Forse però Ellen si sente colpevole per qualcosa. Qualcosa che forse è successo quando frequentava il college, che ora ha mollato a causa dei suoi problemi di salute (e si, se vi piacciono i misteri qui ne troverete uno, sebbene non abbia molta importanza ai fini narrativi).
Problemi di una salute che continua a peggiorare, e così la madre adottiva (una tenerissima e un po’ squinternata Carrie Preston) decide di portarla da uno specialista, il dottor William Beckham (Keanu Reeves), che si dice sia il migliore sulla piazza nonostante i suoi metodi poco ortodossi.
Ma il dottor Beckham non si avvicinerà mai agli eccessi del Terence Fletcher di J. K. Simmons in Whiplash. I suoi metodi poco ortodossi consistono soltanto nel dire qualche parolaccia di troppo, essere schietto coi pazienti e l’aver istituito una sorta di casa comune nella quale ricoverare quei suoi pochi pazienti che, secondo lui, hanno davvero intenzione di guarire. E dopo una breve visita, capisce che Ellen è degna di essere reclutata.
Il paragone con Whiplash non è casuale. Fino all’Osso avrebbe beneficiato davvero delle atmosfere corrosive ed ossessive del film di Chazelle, ma la Noxon non è interessata tanto al disturbo compulsivo di cui soffre Ellen, quanto alle emozioni che Ellen prova.
Dalla didascalia iniziale del film (che ci avverte che l’opera, per essere il più realistica possibile, è stata realizzata seguendo i consigli di persone afflitte da disturbi alimentari, e che quindi potrebbe urtare la sensibilità del pubblico più impressionabile) ci si aspetterebbe un film crudo, quasi documentaristico, una sorta di Requiem for a Dream per anoressici. Invece la Noxon realizza un teen-movie che è un po’ storia di formazione e un po’ love story, contestualizzandolo nel mondo degli anoressici.

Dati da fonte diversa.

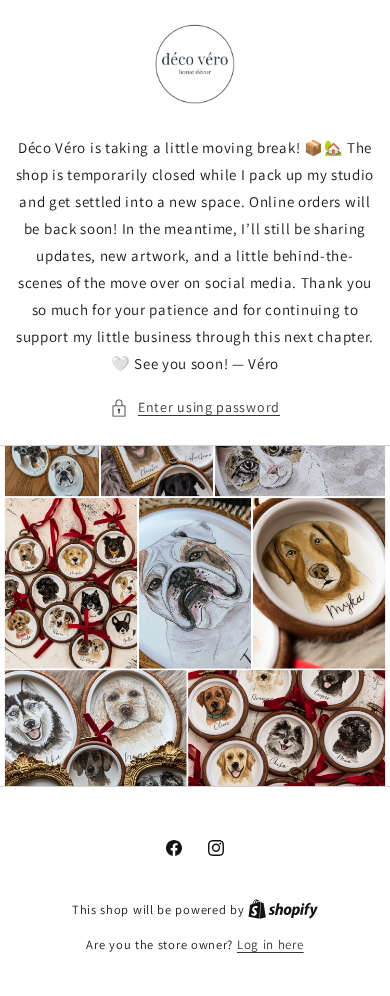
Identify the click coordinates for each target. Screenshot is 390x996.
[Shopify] (283, 909)
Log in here (270, 944)
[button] (195, 407)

E’ un film che non si chiede il perché Ellen si sia ridotta così, un film al quale non importa trovare spiegazioni. Alla Noxon interessa scoprire in che modo una persona con delle abitudini pericolose possa riuscire a trovare il modo giusto per capire se stessa e aiutarsi a stare meglio e andare avanti. La tesi del film – portata avanti dal personaggio di Reeves – è che il mondo si limita a darci degli stimoli (una famiglia che ci vuole bene, degli amici, magari una persona speciale che è innamorata di noi) ma siamo noi a doverli cogliere, a doverli apprezzare e sfruttarli per guarire da qualunque condizione ci affligga.
Per certi versi è un film che funziona bene (ci affezioniamo facilmente ad Ellen e ai suoi compagni di terapia) ma è troppo poco pungente, troppo anonimo. C’è uno strano retrogusto di occasione sprecata intorno al film, perché l’argomento trattato dal soggetto avrebbe giovato di un maggiore impatto grafico per imprimersi nelle menti degli spettatori. Come dice il dottor Beckham, toccare il fondo è importante per risalire, e infatti Aronofsky (che sa sconvolgere) ci martellava continuamente con le braccia tumefatte da tossico di Jared Leto, il cui personaggio in Requiem toccava il fondo più e più volte.
Qui, invece, ci si accontenta che Ellen tocchi il fondo una sola volta (nell’umiliante scena di “allattamento”, la migliore del film), e per il tipo di film che Fino all’Osso vuole essere, quell’unica volta è sufficiente. Un peccato, perché si poteva fare molto di più.